Probabilistic predictions can be evaluated through comparisons with observed label frequencies, that is, through the lens of calibration. Recent scholarship on algorithmic fairness has started to look at a growing variety of calibration-based objectives under the name of multi-calibration but has still remained fairly restricted. In this paper, we explore and analyse forms of evaluation through calibration by making explicit the choices involved in designing calibration scores. We organise these into three grouping choices and a choice concerning the agglomeration of group errors. This provides a framework for comparing previously proposed calibration scores and helps to formulate novel ones with desirable mathematical properties. In particular, we explore the possibility of grouping datapoints based on their input features rather than on predictions and formally demonstrate advantages of such approaches. We also characterise the space of suitable agglomeration functions for group errors, generalising previously proposed calibration scores. Complementary to such population-level scores, we explore calibration scores at the individual level and analyse their relationship to choices of grouping. We draw on these insights to introduce and axiomatise fairness deviation measures for population-level scores. We demonstrate that with appropriate choices of grouping, these novel global fairness scores can provide notions of (sub-)group or individual fairness.

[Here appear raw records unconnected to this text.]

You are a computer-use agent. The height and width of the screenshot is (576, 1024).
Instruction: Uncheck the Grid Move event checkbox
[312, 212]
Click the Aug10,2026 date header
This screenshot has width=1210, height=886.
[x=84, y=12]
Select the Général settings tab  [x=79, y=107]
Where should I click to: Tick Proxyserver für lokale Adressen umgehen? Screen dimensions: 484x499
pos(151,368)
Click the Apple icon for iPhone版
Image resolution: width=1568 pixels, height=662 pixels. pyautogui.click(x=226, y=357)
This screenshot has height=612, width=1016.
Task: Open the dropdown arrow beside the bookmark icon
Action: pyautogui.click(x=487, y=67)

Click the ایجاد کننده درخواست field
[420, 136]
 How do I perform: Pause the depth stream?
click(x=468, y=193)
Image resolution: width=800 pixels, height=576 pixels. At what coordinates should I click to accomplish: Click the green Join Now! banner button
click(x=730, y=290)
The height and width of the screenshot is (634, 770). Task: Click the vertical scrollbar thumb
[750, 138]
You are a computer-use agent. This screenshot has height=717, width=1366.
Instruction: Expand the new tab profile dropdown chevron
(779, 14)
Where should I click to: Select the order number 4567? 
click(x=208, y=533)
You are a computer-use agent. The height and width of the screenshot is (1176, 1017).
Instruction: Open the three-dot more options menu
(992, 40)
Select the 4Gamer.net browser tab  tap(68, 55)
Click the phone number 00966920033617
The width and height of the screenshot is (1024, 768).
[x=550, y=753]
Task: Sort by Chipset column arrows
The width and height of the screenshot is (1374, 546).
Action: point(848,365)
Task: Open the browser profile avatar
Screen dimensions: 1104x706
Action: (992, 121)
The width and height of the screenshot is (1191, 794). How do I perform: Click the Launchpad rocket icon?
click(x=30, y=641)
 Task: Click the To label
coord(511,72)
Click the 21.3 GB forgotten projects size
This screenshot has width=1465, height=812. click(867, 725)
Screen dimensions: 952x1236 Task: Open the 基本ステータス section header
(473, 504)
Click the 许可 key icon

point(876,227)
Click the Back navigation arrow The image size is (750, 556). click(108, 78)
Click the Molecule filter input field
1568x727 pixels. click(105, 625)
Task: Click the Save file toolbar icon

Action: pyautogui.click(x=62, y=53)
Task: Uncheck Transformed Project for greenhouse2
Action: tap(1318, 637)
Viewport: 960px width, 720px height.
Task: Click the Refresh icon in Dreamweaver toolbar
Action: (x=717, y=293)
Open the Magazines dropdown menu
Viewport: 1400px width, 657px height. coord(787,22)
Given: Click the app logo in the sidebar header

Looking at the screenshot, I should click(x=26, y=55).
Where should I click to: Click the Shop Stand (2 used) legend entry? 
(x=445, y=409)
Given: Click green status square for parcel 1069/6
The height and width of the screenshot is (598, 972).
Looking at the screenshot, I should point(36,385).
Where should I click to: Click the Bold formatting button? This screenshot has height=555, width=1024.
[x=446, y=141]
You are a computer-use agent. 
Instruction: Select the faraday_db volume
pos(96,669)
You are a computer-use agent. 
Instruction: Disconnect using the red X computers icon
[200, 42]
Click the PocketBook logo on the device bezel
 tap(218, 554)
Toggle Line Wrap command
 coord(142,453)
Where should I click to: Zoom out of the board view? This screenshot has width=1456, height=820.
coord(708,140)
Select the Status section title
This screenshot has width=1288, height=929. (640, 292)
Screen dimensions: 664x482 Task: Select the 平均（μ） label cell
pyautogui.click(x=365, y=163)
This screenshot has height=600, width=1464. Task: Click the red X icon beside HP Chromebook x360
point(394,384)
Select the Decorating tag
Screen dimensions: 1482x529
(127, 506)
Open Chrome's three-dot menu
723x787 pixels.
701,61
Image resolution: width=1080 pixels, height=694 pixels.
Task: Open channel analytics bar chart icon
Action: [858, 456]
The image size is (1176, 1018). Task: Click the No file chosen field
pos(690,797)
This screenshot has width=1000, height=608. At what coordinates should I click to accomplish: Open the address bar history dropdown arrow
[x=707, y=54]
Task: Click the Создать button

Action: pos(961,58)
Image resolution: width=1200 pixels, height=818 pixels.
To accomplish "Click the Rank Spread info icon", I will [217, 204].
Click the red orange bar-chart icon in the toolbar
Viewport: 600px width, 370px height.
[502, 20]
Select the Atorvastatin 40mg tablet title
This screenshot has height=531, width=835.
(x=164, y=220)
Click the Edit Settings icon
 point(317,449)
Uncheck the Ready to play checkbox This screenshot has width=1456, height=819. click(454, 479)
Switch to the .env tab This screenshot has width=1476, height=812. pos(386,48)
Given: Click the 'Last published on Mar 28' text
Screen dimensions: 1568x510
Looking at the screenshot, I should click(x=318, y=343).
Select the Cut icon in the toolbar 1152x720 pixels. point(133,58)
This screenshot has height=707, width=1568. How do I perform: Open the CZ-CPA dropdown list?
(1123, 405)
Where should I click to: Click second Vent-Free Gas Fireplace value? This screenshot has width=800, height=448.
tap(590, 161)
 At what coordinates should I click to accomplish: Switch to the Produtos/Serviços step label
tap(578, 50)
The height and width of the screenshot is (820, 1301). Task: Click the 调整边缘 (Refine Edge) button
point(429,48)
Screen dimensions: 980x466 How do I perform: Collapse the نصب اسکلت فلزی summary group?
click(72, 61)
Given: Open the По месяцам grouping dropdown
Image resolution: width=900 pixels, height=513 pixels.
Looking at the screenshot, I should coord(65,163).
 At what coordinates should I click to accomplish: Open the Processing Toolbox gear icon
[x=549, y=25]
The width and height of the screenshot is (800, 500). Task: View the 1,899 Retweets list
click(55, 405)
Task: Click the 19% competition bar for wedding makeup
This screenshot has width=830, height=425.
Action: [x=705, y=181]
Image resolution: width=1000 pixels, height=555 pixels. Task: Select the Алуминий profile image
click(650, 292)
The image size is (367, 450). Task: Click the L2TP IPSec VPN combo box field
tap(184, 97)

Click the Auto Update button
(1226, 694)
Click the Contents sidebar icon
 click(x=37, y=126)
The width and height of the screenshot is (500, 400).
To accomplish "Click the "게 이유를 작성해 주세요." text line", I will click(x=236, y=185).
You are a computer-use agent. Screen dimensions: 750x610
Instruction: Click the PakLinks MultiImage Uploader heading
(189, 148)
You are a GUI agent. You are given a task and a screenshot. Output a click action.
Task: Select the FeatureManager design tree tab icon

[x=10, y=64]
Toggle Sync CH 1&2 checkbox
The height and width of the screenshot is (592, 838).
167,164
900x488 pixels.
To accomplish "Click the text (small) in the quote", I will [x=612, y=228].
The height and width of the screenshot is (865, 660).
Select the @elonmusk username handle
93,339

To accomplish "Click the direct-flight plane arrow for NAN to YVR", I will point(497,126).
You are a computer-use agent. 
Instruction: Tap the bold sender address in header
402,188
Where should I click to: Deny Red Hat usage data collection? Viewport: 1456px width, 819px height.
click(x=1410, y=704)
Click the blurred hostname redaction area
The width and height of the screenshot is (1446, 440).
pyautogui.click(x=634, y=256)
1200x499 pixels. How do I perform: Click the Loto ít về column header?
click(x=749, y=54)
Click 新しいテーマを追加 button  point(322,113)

翻译：概率预测可以通过与观察到的标签频率进行比较来评估，即通过校准的角度。最近关于算法公平性的学术研究开始关注日益多样化的基于校准的目标，并以多校准之名展开探讨，但领域仍相当有限。本文通过明确校准分数设计中的选择因素，探究并分析通过校准进行评估的多种形式。我们将这些选择归纳为三类分组选择以及关于组误差聚合方式的选择，从而构建了一个比较既有校准分数的框架，并有助于制定具有理想数学性质的新型校准分数。特别地，我们探索了基于输入特征而非预测结果对数据点进行分组的可能性，并从形式上证明了此类方法的优势。我们还描述了组误差的合适聚合函数空间，推广了先前提出的校准分数。作为群体级分数的补充，我们探索了个体层面的校准分数，并分析了其与分组选择的关系。基于这些见解，我们引入并公理化群体级分数的公平性偏差度量。研究表明，通过适当的分组选择，这些新型全局公平性分数能够提供（子）群体或个体公平性的概念。